Participamos en el II Concurso de narración breve “Palabras Mayores" de Castropol

El Ayuntamiento de Castropol convoca el II Concurso de narración breve “Palabras Mayores” en el que podrá participar cualquier persona con edad igual o superior a 60 años.

El tema de la narración será libre: vivencias, anécdotas, historias reales o ficticias, recuerdos, etc. La obra- cada participante podrá presentar dos como máximo- estará escrita en castellano o gallego-asturiano. El plazo para concursar termina el 31 de marzo próximo.

Se establece un único premio que consistirá en un diploma y un lote de libros, así como la publicación del escrito en la página web www.castropol.es.

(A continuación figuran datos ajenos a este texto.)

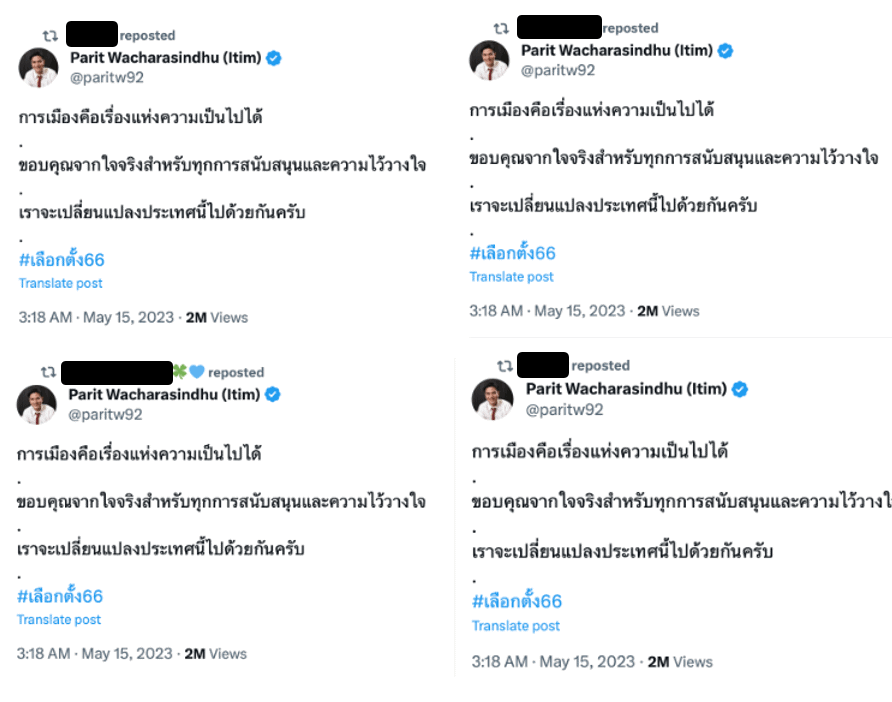Image resolution: width=892 pixels, height=702 pixels.
Task: Click repost icon in bottom-left tweet
Action: [x=48, y=372]
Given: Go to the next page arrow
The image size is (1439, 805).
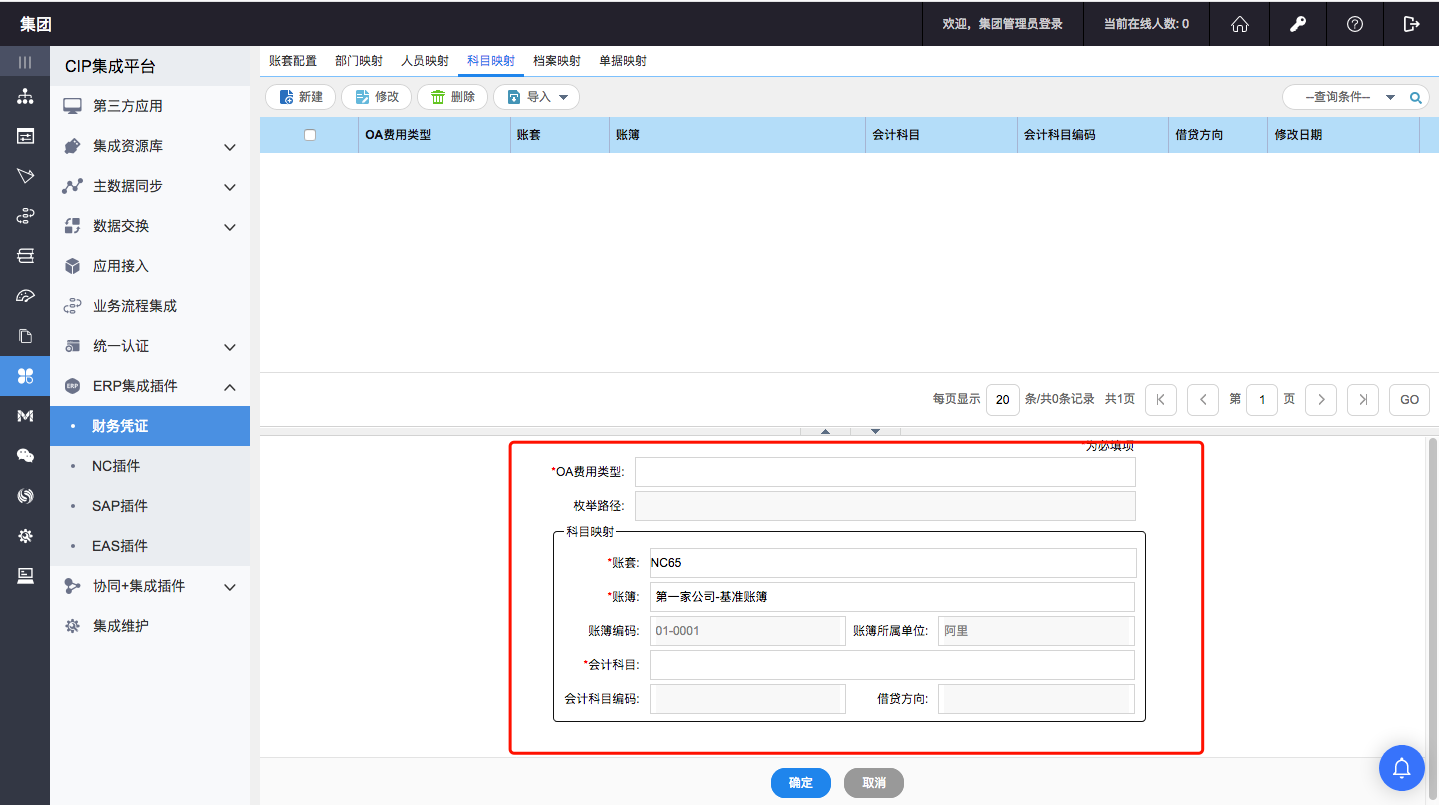Looking at the screenshot, I should click(x=1321, y=399).
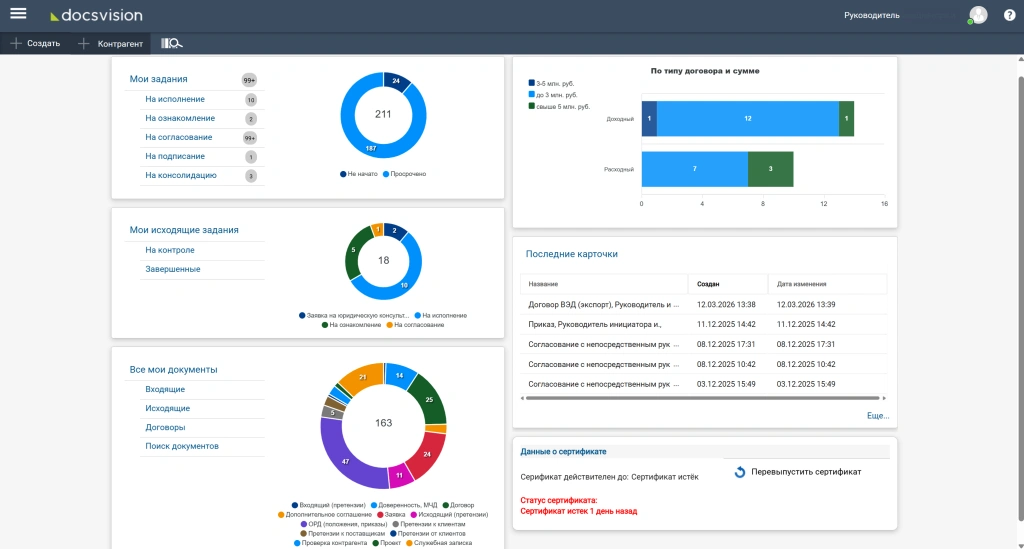Screen dimensions: 1024x549
Task: Expand 'Все мои документы' section
Action: [173, 370]
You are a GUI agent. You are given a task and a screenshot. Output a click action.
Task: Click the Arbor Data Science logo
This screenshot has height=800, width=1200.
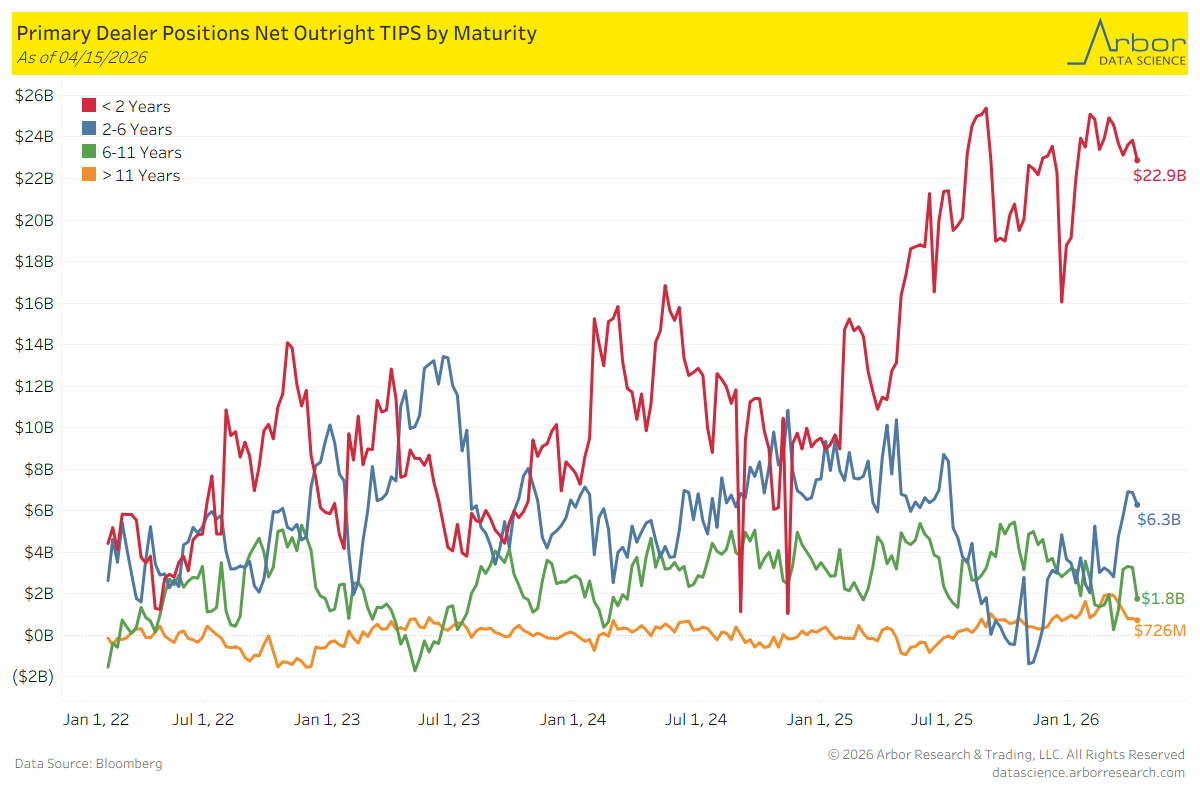tap(1124, 43)
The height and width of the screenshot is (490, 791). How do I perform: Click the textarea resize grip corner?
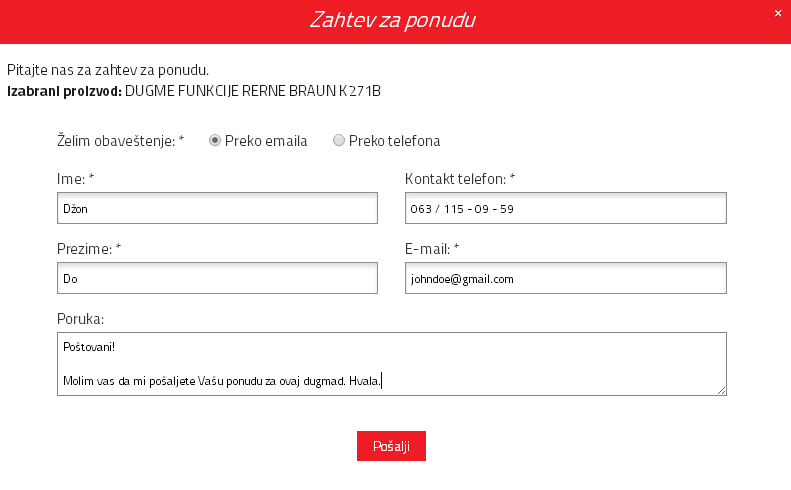point(721,390)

La personas que resulten premiadas se comprometen a acudir, personalmente o por delegación, a recibir el premio y leer la obra premiada en el acto público que tendrá lugar durante la celebración del IV Festival de la Ostra del Eo, “En Castropol, somos la Ostra” entre los días 28 de abril al 1 de mayo.

No hemos tenido suerte esta vez...¡Enhorabuena al ganador y a la finalista!

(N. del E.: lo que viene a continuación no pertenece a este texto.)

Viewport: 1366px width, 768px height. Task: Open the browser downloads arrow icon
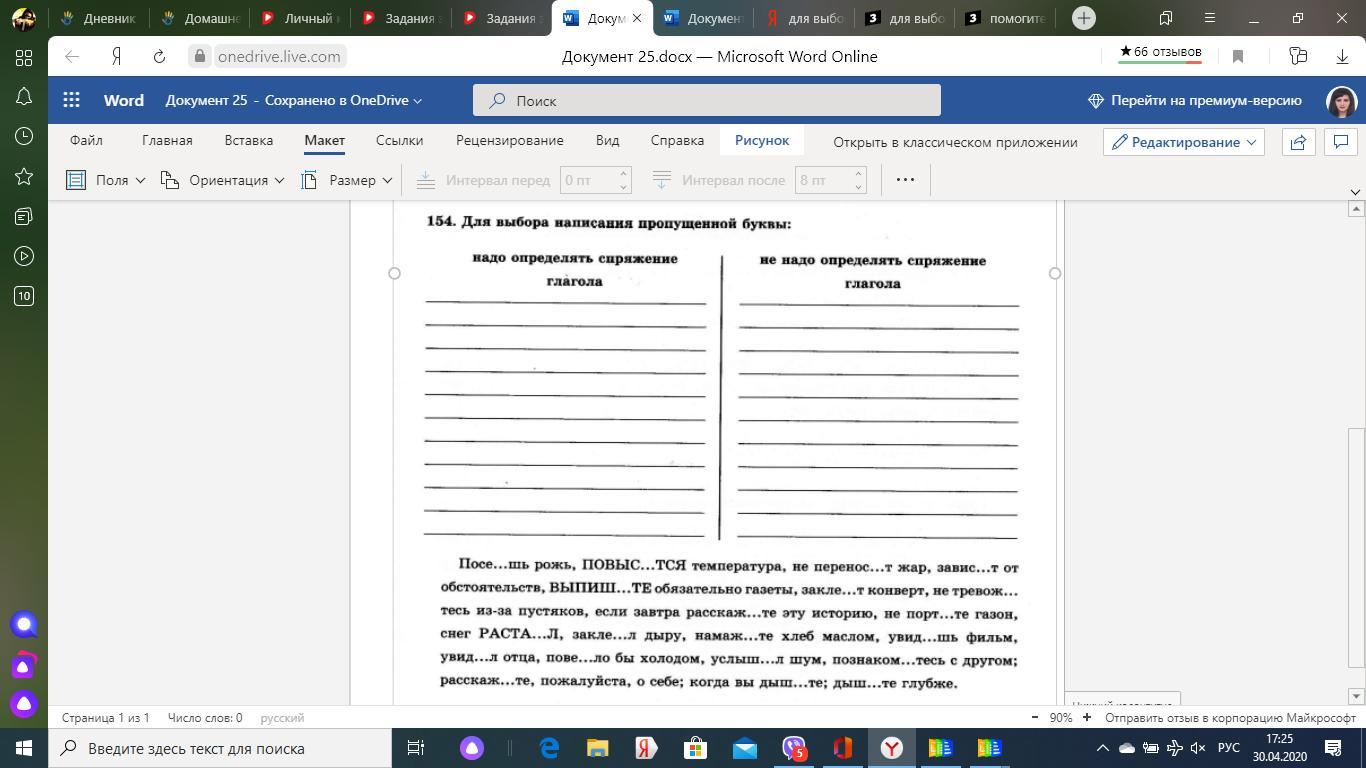(1342, 57)
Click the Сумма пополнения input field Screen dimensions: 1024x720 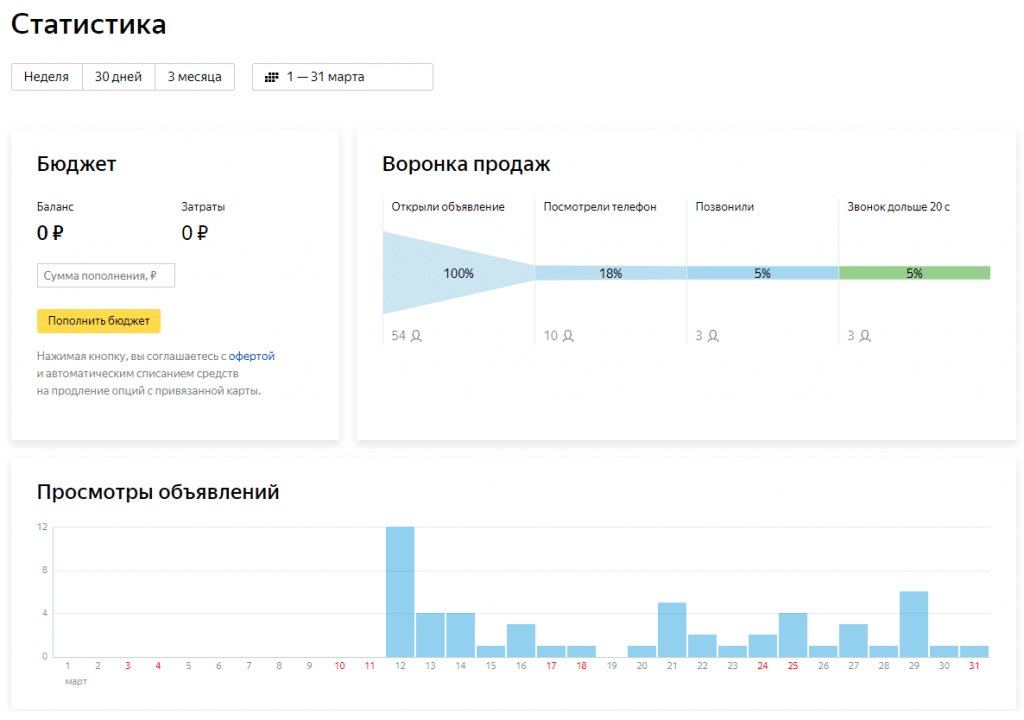(106, 275)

Este es el relato que presentó Maruja:

"Aunque no es igual haber nacido en ciudad, o en una aldea de Villaviciosa los recuerdos de lo vivido, tal vez son parecidos. Yo tengo muchos: el nacimiento de mi hermano menor (nos mandaron, junto con mi otro hermano, a casa de una vecina mientras mi madre daba a luz ayudada de una partera muy conocida en aquel entorno. La señora nos ayudó a nacer a cientos de bebes. La recuerdo con su maletín, vestida de negro y muy amable), el fallecimiento de mi bisabuelo, mi primera maestra, mi primer día de clase…

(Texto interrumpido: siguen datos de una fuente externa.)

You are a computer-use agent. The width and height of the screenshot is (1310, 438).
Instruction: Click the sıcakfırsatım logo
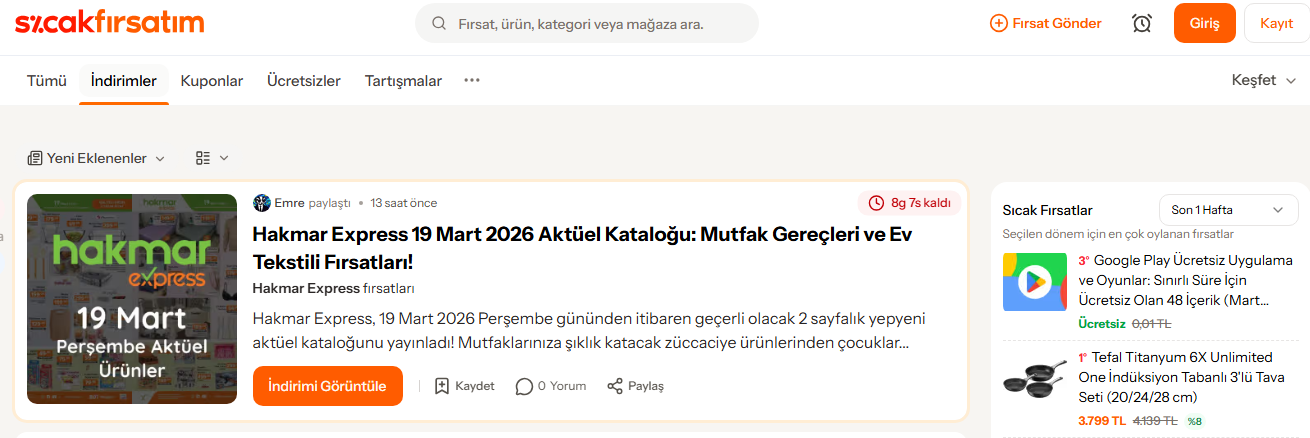[110, 22]
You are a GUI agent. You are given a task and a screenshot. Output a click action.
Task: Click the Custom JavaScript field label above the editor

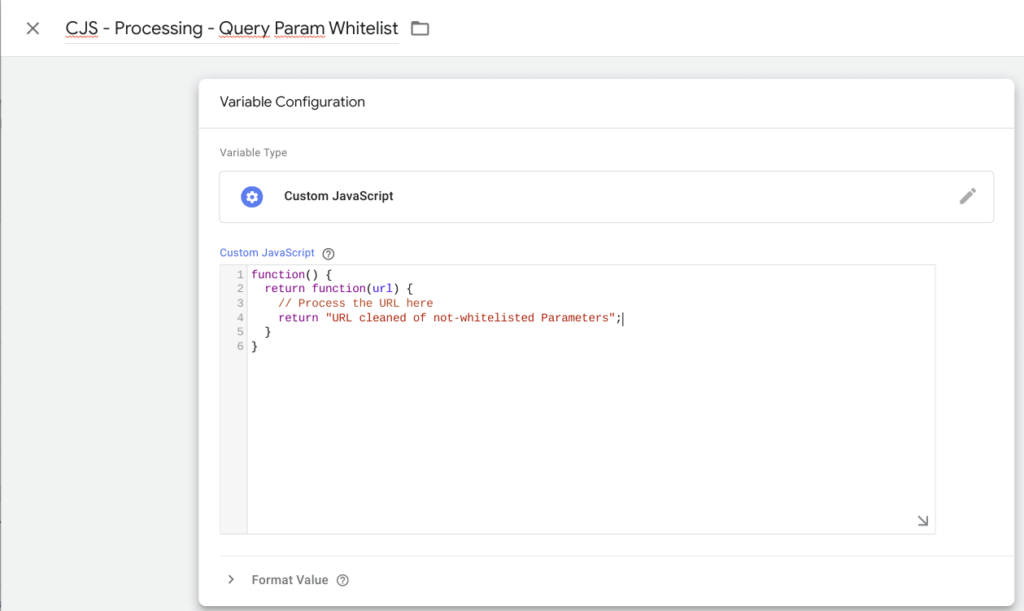point(266,254)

A la escuela, iba acompañada de otras niñas, y si llovía, calzábamos les madreñes y a batallar con el barro del camino, pues aún no había carretera.

Los juegos del recreo en la escuela eran: saltar a la comba, hacer un círculo cantando canciones (se llamaba el corro), el cascayu (se marcaban varios cuadros en la acera, se tiraba un trozo de teja e íbamos moviéndola). Saltando, algunas veces, los niños que estaban en otra aula - por provocar- nos lo borraban todo. Igual nos pasaba con el juego de la palilla. Nos daba rabia pero no nos peleábamos demasiado. Y si ocurría, lo solucionaban nuestros maestros con un cachete o castigo; y a callar, no fuera que se enterasen nuestros padres y el castigo fuese doble.

Cuando me prepararon, el párroco, y las catequistas, para mi 1ª Comunión, de este día -aparte del vestido y algún regalo-, recuerdo, después de terminar la ceremonia, un chocolate con bizcochos que me hizo una prima de mi abuela. Me sentó muy bien, ya que había ayunado desde la noche anterior y tampoco yo lo tomaba con frecuencia.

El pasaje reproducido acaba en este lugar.